Figure 1. RP-HPLC chromatograms of the bound (A), conjugated (B), and free (C) phenolics fractions from tritordeum grain.
3.2. Quantification of Phenolic Acid Composition
The relative quantification is shown in Table 2. The values shown are the mean percentages and standard deviation of all lines and years. The most abundant compound in the fraction of bound phenolics is ferulic acid followed by ρ-coumaric. Ferulic acid is also the main compound in the fraction of conjugated phenolics. In the fraction of free phenolics is more abundant syringic acid. In general, the main compound quantitatively is the ferulic acid and the second most abundant is the syringic acid. With respect to the fractions, the highest content of phenolic compounds are in the bound fraction and the lowest in the conjugated.
Table 2. Table with the mean percentage and standard deviation of each phenolic acid relative to the total phenolic compounds.
3.2.1. Exploratory multivariate analysis (MANOVA and PC) of phenolic compounds content
We carried out a multivariate analyze to explore the whole data set. We fitted two models because the factor “Line” did not have repetitions inside of each year. Therefore, the Model 1 was: “variable ~ Line + Year”. The analysis of variance table showed that “Line” and “Year” had a highly significant effect on the data set (Table S1; Model 1). The Model 2 was fitted with main factors Year, Substitutions, translocation 1RS/1BL, Cytoplasm and the two interactions between them (‘variable ~ Year + 1RS/1BL + Substitutions+ Cytoplasm + Year × 1RS/1BL + Year × Substitutions + Year × Cytoplasm + 1RS/1BL × Substitutions + 1RS/1BL × Cytoplasm + Substitutions × Cytoplasm’). The main factors Year, 1RS/1BL and Substitutions had a significant effect on the data set (Table S1; Model 2). The interactions Year × Substitutions and 1RS/1BL × Substitutions also showed a significant effect.
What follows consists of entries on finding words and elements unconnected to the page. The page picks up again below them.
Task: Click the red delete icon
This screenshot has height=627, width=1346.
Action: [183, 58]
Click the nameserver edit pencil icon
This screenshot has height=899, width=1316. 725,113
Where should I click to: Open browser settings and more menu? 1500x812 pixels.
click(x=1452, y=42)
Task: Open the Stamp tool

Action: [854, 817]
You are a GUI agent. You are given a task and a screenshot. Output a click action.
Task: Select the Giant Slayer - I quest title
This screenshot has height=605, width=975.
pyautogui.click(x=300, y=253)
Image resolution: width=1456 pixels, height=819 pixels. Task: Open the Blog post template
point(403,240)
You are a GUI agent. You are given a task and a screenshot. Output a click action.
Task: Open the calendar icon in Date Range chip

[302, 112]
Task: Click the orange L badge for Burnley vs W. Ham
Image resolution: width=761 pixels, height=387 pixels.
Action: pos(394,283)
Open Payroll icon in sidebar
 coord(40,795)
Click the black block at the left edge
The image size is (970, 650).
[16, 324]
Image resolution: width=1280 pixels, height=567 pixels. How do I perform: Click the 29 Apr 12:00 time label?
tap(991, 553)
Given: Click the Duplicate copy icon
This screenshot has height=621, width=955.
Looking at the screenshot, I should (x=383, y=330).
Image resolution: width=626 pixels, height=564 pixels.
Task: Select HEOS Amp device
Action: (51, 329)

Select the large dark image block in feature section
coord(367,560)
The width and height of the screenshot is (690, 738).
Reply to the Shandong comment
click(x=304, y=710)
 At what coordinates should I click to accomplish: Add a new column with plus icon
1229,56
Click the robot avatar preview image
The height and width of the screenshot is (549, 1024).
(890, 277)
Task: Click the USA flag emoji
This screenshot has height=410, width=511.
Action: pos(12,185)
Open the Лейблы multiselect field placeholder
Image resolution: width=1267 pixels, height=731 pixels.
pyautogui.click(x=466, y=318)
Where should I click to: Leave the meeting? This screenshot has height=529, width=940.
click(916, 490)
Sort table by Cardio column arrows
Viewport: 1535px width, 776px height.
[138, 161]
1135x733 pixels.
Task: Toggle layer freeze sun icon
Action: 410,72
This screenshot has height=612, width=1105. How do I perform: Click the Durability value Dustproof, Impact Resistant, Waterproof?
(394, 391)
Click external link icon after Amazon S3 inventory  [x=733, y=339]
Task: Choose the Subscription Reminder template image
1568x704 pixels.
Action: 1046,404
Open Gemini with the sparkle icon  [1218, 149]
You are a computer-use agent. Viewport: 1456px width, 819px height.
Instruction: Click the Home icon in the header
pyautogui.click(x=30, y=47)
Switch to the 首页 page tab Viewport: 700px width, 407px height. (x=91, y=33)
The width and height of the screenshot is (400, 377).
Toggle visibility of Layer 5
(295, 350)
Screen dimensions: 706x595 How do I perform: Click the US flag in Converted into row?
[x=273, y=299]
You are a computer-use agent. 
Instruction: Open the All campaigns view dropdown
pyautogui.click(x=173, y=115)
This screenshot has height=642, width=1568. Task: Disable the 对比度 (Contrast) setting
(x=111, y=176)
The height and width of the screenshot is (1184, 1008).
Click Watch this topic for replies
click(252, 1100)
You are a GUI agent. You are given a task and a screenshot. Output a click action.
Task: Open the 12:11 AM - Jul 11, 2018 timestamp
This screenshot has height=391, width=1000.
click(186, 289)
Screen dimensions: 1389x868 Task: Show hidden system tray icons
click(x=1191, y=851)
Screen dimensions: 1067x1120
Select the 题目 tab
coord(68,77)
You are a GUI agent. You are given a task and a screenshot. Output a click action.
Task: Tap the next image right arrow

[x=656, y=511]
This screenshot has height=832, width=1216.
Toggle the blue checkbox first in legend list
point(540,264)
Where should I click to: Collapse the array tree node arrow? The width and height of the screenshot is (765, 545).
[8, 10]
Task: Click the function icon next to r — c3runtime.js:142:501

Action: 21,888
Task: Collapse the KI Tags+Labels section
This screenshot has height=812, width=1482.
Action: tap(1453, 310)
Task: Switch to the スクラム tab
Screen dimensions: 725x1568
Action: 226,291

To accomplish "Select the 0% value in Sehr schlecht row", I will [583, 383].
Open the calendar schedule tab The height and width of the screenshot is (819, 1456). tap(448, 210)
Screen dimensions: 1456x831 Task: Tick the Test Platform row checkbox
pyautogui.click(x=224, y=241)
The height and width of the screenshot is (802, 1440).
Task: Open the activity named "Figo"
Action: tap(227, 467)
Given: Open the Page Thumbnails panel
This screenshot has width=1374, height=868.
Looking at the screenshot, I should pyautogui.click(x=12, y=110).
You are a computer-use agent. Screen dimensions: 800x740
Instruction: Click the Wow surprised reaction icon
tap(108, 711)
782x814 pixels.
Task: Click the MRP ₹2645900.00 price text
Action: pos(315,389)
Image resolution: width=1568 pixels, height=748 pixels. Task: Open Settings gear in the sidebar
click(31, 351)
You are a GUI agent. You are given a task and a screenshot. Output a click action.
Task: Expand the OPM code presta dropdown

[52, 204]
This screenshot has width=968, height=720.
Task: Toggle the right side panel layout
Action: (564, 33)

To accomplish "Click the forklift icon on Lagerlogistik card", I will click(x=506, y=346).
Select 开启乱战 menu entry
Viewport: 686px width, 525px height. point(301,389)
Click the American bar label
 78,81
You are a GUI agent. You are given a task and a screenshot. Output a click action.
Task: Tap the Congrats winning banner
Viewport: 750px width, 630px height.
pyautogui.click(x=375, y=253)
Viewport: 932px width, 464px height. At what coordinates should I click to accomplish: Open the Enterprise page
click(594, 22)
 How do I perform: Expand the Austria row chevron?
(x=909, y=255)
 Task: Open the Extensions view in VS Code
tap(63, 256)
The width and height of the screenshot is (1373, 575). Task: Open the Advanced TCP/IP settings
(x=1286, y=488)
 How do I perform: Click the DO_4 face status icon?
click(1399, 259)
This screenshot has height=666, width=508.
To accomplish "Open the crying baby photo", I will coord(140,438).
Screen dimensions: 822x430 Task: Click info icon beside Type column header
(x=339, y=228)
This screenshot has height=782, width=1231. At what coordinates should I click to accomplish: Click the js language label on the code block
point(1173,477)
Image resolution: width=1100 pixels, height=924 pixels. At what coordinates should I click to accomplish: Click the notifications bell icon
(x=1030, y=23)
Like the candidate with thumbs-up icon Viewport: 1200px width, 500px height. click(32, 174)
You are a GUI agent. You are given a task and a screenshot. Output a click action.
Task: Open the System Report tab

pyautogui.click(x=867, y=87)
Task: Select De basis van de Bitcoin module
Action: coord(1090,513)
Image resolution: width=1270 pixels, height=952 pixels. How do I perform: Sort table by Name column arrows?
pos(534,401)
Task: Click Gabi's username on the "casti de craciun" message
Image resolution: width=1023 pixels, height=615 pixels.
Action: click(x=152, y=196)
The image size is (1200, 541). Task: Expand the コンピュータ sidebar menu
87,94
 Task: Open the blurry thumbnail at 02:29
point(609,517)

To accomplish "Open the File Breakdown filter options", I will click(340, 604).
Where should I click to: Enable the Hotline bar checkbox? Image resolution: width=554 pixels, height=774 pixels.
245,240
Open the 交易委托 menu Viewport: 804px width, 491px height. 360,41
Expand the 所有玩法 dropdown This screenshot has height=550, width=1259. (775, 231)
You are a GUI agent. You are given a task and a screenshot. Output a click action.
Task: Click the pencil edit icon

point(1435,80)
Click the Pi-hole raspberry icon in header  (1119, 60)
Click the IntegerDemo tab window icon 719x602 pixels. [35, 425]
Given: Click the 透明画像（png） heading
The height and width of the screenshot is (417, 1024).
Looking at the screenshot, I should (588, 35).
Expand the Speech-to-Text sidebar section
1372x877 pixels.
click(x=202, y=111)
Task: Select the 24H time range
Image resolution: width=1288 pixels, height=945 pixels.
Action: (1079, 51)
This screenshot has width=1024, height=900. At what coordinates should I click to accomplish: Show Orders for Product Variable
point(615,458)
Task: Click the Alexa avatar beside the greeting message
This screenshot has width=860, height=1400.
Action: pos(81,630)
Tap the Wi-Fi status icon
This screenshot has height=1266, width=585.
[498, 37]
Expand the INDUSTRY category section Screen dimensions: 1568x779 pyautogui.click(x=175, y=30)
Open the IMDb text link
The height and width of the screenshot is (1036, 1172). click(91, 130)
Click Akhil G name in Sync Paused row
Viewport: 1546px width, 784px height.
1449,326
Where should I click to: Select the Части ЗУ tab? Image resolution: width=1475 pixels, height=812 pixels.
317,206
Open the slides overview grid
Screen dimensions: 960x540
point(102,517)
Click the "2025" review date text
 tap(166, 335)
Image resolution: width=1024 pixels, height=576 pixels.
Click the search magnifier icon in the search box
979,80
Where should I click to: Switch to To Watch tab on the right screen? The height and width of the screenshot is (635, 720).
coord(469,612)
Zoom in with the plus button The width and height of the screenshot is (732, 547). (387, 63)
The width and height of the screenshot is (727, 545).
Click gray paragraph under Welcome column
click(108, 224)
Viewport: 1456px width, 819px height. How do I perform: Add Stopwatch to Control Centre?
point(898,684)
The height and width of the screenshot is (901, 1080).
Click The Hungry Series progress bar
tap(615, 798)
These results were used to simplify the models for the univariate analysis of each variable.
Principal component analysis (PC), based on correlation matrix, was performed using the different phenolic compounds contents and the factors with significant effects. According to the Kaiser–Harris criterion (Kaiser, 1974) we selected eight components with eigenvalues greater than 1. We used the principal component analysis as an exploratory analysis and not as a tool to reduce the number of variables. For this reason, we plotted the variables and factors regarding the principal component one and two, which accumulate the higher variability. Most of the variables are correlated with principal component 1 (PC1) being positive for all of them (Figure 2A). The PC2 showed a high correlation with the amounts of free vallinic acid, total vanillic acid, total free phenolic, free and total syringic acid. In this case, the amount of free and total syringic acid had a negative correlation with free vallinic acid, total vanillic acid and total free phenolics. The amount of free ρ-coumaric acid, free caffeic acid, bound syringic acid, free ferulic acid, bound vallinic acid and bound syringic acid showed a low correlation with PC1 and PC2.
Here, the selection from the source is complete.